■ WHAT YOU NEED TO DO:
Two lines below mark the span: the one containing "Task: Open the Liga Portugal competition link" and the one containing "640x1312 pixels.". Set down both, plus every line between, exactly as they stand, and nothing else.

■ DATA SUPPLIED:
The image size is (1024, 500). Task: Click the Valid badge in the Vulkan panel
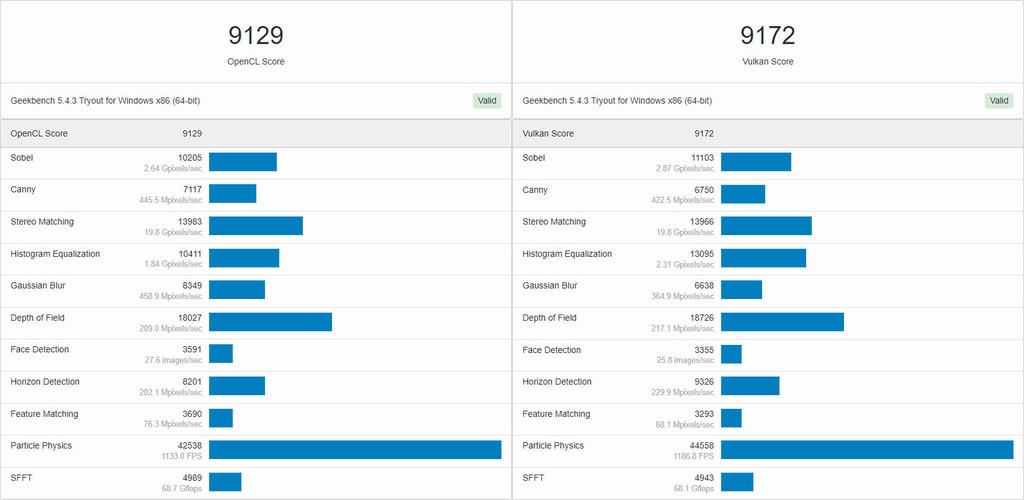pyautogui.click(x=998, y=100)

...

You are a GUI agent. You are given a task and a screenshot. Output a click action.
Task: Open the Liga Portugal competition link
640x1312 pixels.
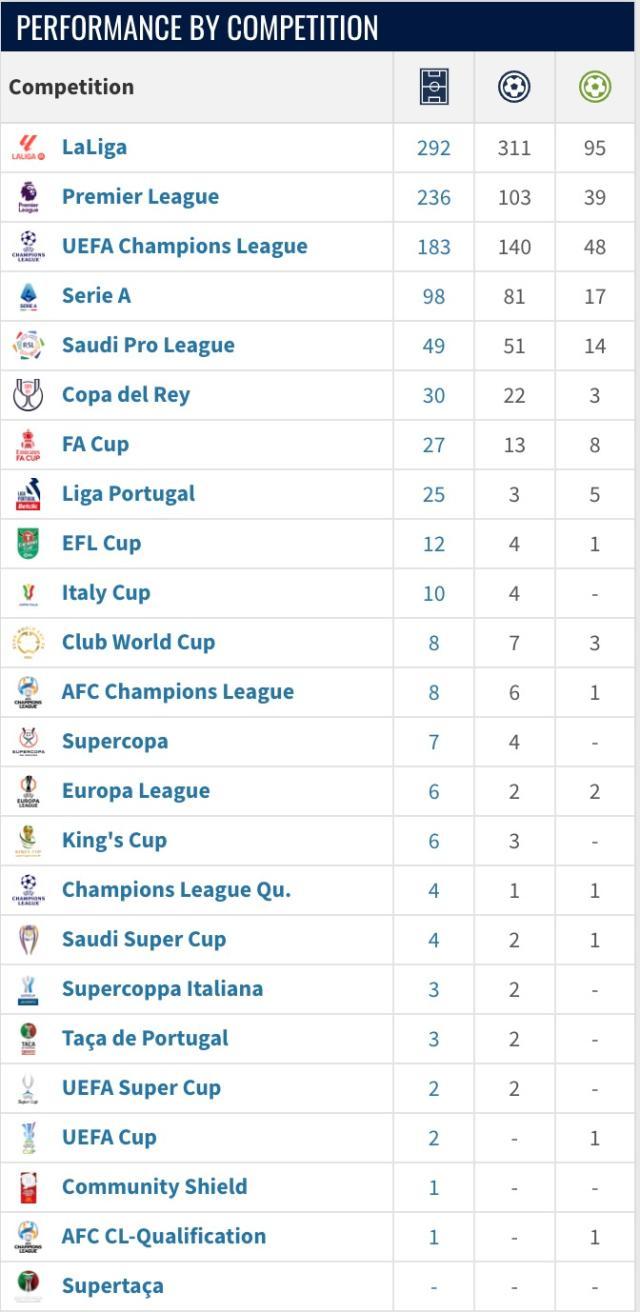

■ OUTPUT FOR THIS EXERCISE:
Task: Open the Liga Portugal competition link
640x1312 pixels.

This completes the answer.